All Classrooms, Can Be Creative Classrooms
I recently gave a talk about creativity, which is, depending on who you talk to, either the most under, or overused word in education. Regardless of where you stand on Ken Robinson’s TED talk, you probably have thought a little bit about creativity.
What is it, anyway? As someone on the inside of the education world, I have come to prefer simple definitions. Education has some of the most overbaked and overly complicated theories and frameworks, which is funny, because our business is working with kids. Occam’s Razor is not a principle we use in the education world-but we should. (Taking Occam in the colloquial way, about the virtue of simplicity of theories)
“Make something new”, that’s my three word definition of creativity. Make something with words, with paint, with code, with Lego, with a cardboard box, with a basketball, with your body, dancing, or singing. You get the point. There’s nothing mystical about it. Do it manually, or digitally, I don’t care. Just make something.
“Make it new,” was Ezra Pound’s urging to poets (as he worked on his precision Imagist form, economical and tight).

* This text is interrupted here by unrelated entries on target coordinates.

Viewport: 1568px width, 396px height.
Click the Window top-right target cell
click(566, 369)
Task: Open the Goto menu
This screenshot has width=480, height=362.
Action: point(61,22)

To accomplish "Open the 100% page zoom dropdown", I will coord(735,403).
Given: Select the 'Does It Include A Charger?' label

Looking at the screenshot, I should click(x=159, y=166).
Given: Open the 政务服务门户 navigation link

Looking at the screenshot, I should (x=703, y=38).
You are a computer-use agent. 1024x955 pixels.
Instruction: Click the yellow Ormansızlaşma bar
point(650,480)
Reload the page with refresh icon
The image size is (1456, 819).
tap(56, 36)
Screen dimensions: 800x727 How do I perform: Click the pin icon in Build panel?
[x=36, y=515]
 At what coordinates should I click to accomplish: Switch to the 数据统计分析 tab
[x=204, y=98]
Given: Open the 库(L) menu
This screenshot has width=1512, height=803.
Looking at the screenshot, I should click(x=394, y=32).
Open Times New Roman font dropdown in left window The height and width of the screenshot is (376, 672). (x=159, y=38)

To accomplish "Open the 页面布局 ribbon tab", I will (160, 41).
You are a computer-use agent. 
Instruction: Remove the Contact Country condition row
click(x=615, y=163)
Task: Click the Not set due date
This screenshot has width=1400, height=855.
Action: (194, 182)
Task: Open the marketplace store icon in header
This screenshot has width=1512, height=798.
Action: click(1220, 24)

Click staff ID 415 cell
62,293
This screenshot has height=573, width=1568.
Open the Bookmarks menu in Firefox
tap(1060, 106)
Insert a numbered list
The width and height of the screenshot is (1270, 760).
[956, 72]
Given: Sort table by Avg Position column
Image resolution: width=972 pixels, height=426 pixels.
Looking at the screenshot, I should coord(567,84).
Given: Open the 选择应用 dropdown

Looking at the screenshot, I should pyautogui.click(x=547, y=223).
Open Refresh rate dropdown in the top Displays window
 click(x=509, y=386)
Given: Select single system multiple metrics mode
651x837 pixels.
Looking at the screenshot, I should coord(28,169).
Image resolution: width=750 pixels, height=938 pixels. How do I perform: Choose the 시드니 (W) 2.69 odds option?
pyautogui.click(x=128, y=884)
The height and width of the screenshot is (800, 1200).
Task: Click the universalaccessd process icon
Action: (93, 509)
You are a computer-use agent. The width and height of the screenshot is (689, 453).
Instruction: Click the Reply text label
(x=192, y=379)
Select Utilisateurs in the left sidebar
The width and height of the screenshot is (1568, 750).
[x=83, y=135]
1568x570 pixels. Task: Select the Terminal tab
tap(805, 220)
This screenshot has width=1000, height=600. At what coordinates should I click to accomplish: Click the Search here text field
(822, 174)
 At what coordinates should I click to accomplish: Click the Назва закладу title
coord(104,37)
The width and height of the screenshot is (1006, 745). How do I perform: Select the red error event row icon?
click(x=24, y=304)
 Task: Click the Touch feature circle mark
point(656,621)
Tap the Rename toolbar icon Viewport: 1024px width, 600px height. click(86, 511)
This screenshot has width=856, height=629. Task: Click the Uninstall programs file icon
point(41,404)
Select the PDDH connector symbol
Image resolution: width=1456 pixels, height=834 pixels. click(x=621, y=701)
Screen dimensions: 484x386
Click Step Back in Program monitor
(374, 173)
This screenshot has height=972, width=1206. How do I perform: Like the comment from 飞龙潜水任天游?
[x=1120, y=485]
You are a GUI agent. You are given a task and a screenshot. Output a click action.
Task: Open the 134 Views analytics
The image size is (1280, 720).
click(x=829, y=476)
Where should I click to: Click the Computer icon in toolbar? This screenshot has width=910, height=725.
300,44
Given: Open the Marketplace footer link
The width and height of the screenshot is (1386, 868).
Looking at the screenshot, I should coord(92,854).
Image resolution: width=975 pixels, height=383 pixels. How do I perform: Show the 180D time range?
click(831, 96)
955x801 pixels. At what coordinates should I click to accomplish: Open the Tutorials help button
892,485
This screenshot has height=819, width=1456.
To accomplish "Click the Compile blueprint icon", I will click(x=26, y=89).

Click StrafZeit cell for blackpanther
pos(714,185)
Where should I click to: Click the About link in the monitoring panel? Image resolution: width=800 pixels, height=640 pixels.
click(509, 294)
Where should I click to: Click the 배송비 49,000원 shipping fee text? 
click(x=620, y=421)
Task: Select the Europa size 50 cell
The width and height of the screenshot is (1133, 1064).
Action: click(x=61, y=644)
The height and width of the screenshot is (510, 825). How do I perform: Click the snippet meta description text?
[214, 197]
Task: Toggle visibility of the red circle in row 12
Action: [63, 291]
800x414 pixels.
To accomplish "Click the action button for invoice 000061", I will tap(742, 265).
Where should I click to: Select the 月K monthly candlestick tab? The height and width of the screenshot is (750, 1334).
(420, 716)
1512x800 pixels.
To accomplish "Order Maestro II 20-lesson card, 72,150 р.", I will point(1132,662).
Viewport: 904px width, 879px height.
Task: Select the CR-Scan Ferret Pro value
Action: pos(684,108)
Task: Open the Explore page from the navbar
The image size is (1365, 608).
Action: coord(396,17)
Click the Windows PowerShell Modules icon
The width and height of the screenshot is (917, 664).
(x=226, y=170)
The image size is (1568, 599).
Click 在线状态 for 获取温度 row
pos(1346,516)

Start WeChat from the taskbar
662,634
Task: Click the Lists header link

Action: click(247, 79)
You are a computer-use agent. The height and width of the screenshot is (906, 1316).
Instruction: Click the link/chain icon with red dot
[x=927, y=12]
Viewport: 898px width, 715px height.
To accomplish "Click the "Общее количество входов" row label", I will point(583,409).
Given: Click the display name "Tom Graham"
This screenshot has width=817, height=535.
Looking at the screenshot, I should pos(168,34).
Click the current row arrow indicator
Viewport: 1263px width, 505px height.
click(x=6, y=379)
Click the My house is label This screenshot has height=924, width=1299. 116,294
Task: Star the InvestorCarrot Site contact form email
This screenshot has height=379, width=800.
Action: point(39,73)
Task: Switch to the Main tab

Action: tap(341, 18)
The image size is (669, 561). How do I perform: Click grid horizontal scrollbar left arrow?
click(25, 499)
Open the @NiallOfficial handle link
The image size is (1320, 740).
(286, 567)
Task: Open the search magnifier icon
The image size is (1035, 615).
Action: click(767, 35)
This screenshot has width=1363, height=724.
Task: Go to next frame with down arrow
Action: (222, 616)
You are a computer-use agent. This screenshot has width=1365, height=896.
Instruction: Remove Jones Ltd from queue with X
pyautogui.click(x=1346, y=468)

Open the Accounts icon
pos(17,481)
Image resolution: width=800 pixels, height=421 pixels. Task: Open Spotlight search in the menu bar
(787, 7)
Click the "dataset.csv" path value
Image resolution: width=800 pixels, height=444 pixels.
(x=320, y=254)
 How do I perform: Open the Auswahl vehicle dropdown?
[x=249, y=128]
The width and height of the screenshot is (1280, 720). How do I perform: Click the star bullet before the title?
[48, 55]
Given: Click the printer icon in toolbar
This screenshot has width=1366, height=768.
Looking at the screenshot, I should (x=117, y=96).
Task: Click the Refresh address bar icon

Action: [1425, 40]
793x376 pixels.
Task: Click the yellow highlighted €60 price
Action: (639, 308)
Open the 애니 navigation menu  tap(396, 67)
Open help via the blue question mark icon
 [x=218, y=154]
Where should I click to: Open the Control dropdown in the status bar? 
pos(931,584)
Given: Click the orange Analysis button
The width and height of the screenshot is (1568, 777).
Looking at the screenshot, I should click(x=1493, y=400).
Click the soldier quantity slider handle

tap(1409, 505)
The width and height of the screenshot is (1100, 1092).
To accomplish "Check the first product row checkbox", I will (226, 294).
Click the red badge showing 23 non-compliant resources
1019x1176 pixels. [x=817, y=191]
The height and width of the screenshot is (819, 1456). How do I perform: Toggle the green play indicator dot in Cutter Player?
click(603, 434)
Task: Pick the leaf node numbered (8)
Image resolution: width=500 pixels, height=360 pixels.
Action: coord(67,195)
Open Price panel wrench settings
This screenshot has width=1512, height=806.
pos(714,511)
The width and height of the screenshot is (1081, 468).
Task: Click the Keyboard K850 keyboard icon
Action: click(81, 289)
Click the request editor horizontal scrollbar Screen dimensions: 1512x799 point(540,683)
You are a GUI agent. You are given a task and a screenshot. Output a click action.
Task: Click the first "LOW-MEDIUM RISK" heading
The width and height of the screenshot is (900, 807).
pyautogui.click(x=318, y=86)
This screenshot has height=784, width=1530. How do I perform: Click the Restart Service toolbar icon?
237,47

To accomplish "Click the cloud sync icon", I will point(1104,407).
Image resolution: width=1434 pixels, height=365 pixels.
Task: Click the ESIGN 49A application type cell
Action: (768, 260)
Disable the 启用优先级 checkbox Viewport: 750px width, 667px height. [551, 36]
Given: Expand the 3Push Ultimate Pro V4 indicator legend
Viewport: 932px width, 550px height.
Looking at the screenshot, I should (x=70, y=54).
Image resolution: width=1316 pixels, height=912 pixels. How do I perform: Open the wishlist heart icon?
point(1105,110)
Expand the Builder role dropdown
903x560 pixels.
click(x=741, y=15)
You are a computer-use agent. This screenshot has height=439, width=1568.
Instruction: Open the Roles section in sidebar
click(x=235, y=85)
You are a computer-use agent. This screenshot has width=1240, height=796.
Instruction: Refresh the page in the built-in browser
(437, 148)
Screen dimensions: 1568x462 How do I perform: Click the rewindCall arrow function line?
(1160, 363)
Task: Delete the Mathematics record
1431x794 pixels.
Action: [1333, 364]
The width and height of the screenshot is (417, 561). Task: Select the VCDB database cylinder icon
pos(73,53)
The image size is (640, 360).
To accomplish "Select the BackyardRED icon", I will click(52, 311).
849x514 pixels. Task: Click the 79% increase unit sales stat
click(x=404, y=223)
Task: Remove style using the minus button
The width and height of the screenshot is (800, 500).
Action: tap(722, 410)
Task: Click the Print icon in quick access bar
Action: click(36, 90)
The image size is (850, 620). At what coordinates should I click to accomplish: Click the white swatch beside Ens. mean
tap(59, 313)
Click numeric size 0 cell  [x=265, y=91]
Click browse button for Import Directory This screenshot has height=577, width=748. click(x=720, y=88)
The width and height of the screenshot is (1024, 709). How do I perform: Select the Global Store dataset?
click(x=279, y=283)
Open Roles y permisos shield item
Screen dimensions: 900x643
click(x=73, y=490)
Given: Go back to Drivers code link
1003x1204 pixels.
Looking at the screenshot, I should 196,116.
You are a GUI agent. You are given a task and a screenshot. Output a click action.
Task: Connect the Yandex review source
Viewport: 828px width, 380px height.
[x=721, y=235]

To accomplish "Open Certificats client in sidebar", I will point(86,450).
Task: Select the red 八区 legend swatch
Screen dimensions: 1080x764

My own children don’t need any urging (well, sometimes they do). Give them a few pieces of Lego, and they’ll come up with something. Every single time. Makerspaces are where we make them. Thinking spaces become makerspaces. All classrooms should be thinking spaces. All classrooms can be makerspaces. You don’t need fancy equipment for that. Did Caine, of Caine’s Arcade need lots of computing power to do what he did? Nope, just a bunch of cardboard.
Here are a few suggestions for teachers trying to make creative classrooms.
Provide constraints. We like to think we always are “thinking outside the box”, but to do that, we need to first think inside the box. Face it, there’s always a “box”!
In this example, students had to “find” poems by gathering words from the walls of the classroom. It’s hard to put together a coherent thought from found words, but the constraint helps to free us. Imagine instead you are faced with a blank page. Can you just “produce a poem”.
Give constraints- what can you build with 5 Lego pieces? What could this cardboard be turned into? Can you summarize this book in a tweet?
Find new uses for old things.
Old school primary teachers know-you never throw anything away, that’s why they have bags of egg cartons, pipe cleaners, and elastic bands tucked away in corners of their classrooms. What do you have that can be repurposed for the classroom in new and creative ways?
In this digital example, a kid refashioned a bar graph in Minecraft. I had never thought of that before. It was an entirely new use for a tool. Let kids explore materials, and tools, and see what they come up with!
Let kids lead!
Let them lead, with the power of their creative and unique ideas. You won’t regret it.